Exercise brief -> Write the listing below out again word for word, without a single picture.

Provided entries ->
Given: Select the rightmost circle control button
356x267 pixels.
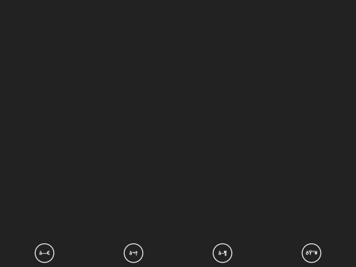Looking at the screenshot, I should [311, 253].
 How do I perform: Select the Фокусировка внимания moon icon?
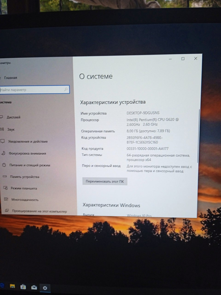pos(3,153)
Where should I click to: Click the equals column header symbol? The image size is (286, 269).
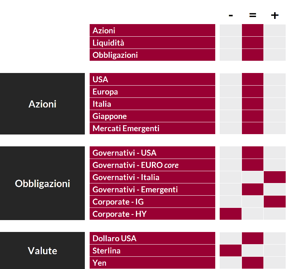pyautogui.click(x=253, y=16)
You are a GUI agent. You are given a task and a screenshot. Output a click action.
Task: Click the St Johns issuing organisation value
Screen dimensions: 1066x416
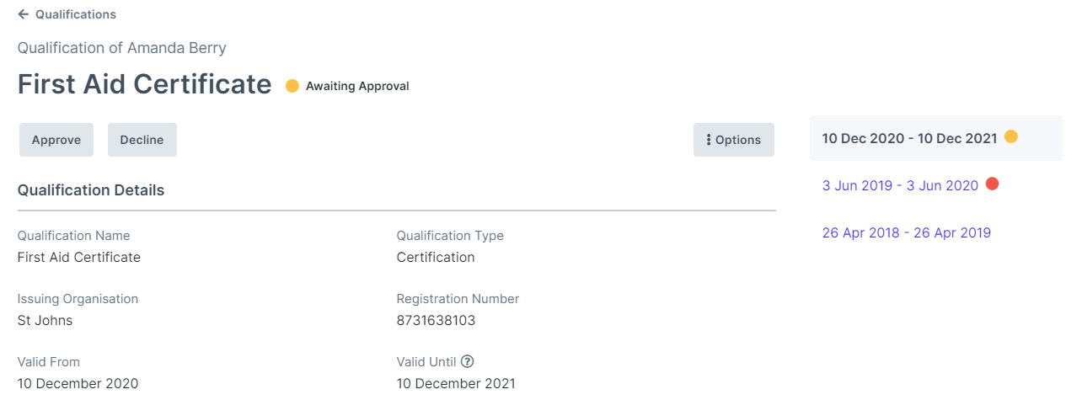tap(45, 320)
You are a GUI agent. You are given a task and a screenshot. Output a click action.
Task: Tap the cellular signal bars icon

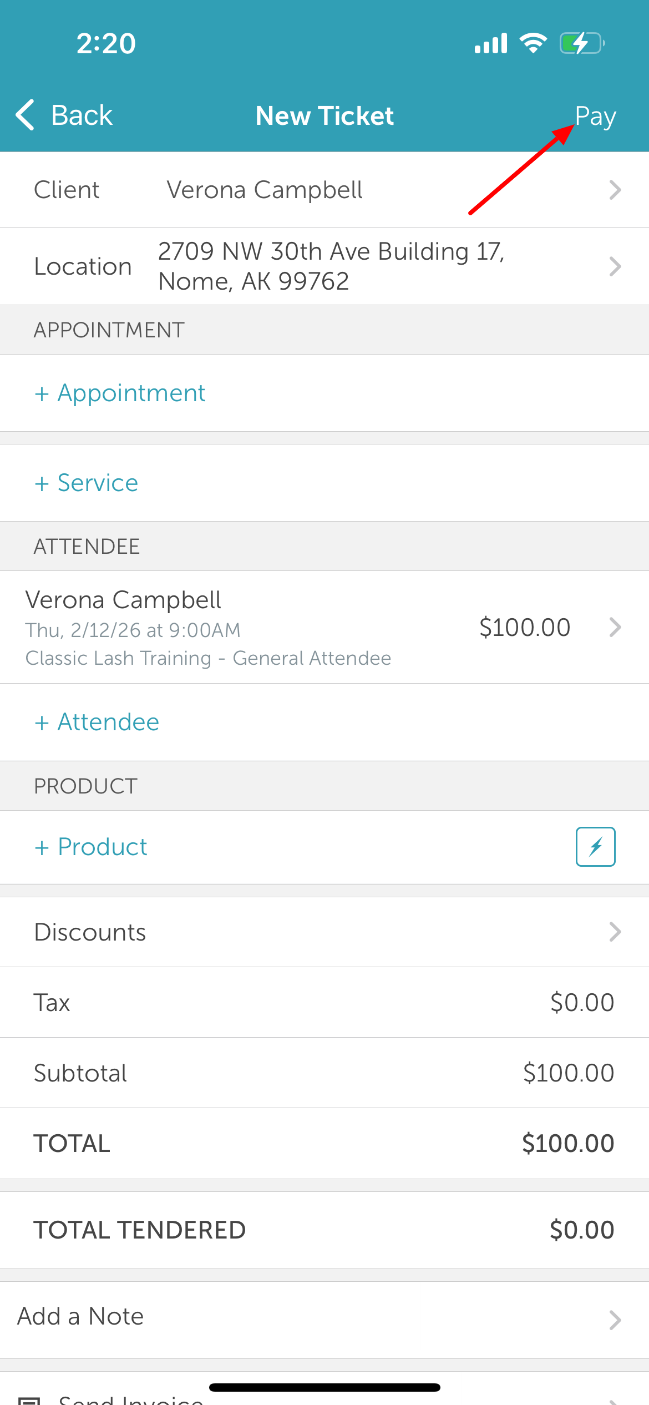pyautogui.click(x=491, y=43)
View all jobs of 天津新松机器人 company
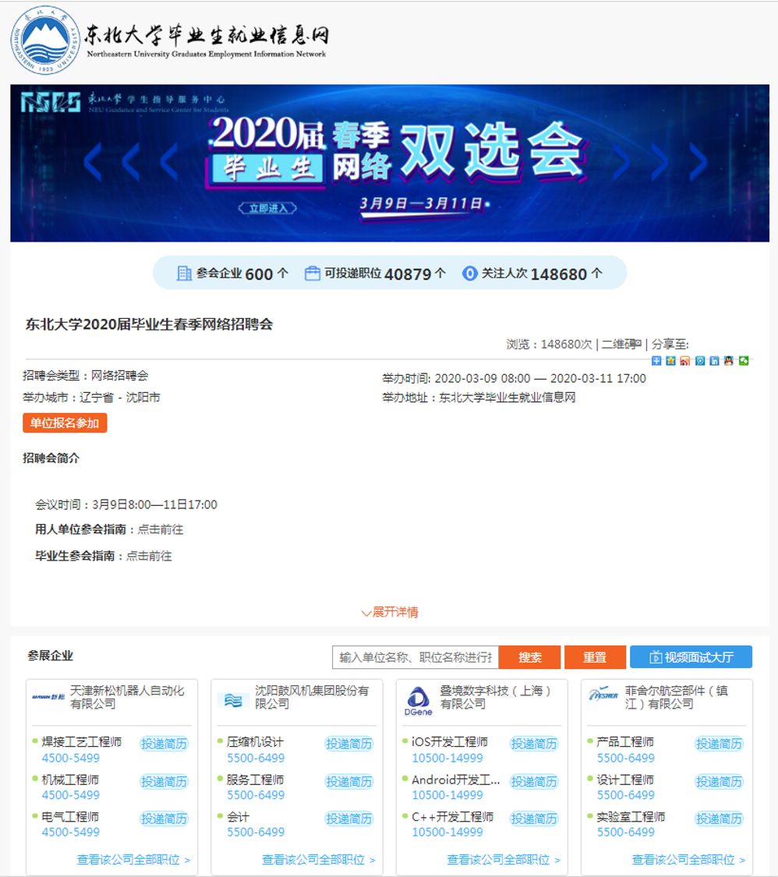 [x=133, y=858]
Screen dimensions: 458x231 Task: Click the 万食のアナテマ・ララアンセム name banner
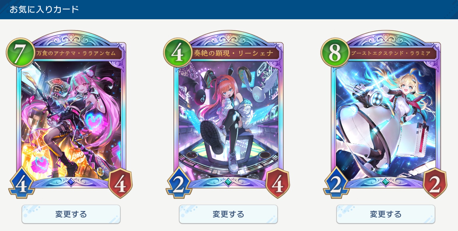[76, 53]
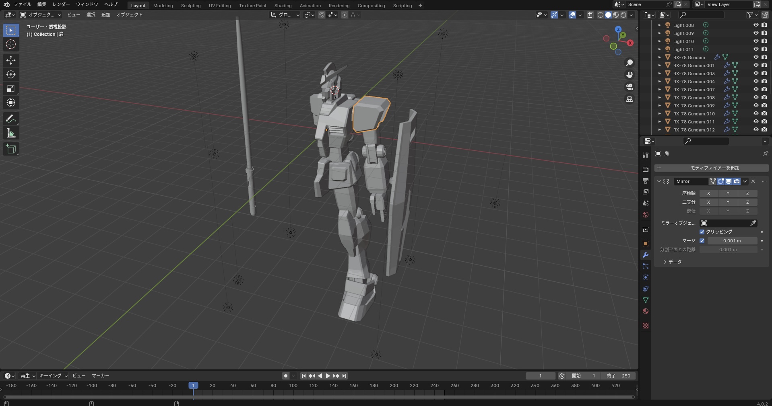
Task: Open the object mode dropdown
Action: click(41, 15)
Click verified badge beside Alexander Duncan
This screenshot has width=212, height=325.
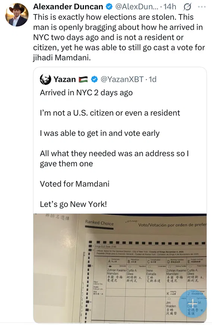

Answer area ->
Given: Select the rightmost circle control button
356x267 pixels.
Looking at the screenshot, I should [311, 253].
 How do I perform: Select the Фокусировка внимания moon icon?
pos(3,153)
Where should I click to: Click the equals column header symbol? The image size is (286, 269).
pyautogui.click(x=253, y=16)
You are a GUI agent. You are given a task and a screenshot. Output a click action.
Task: Click the St Johns issuing organisation value
Screen dimensions: 1066x416
tap(45, 320)
You are a GUI agent. You are given a task and a screenshot. Output a click action.
Task: Tap the cellular signal bars icon

pyautogui.click(x=491, y=43)
View all jobs of 天津新松机器人 company
 [x=133, y=858]
Screen dimensions: 458x231 Task: Click the 万食のアナテマ・ララアンセム name banner
[76, 53]
Task: Open the object mode dropdown
Action: click(41, 15)
Click verified badge beside Alexander Duncan
This screenshot has width=212, height=325.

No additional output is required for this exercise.